• Material supplied:

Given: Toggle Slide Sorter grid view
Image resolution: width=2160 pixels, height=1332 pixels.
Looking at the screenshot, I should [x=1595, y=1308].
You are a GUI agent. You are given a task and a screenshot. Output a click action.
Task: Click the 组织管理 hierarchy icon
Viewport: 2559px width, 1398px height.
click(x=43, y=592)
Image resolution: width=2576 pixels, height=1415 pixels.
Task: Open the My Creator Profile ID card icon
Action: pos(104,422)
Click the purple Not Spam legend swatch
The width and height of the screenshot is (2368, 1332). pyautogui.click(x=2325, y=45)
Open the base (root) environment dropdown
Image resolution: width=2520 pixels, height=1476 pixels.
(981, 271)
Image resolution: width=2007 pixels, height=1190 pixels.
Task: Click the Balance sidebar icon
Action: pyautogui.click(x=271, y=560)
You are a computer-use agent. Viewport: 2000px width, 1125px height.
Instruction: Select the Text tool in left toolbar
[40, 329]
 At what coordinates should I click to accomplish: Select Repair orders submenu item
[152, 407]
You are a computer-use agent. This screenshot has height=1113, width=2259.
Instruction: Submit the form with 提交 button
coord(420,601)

• What the task requires: Write out every line of the preceding listing that contains "computer".

• Response to this exercise:
You are a computer-use agent. Viewport: 2000px width, 1125px height.
You are a computer-use agent. This screenshot has height=1113, width=2259.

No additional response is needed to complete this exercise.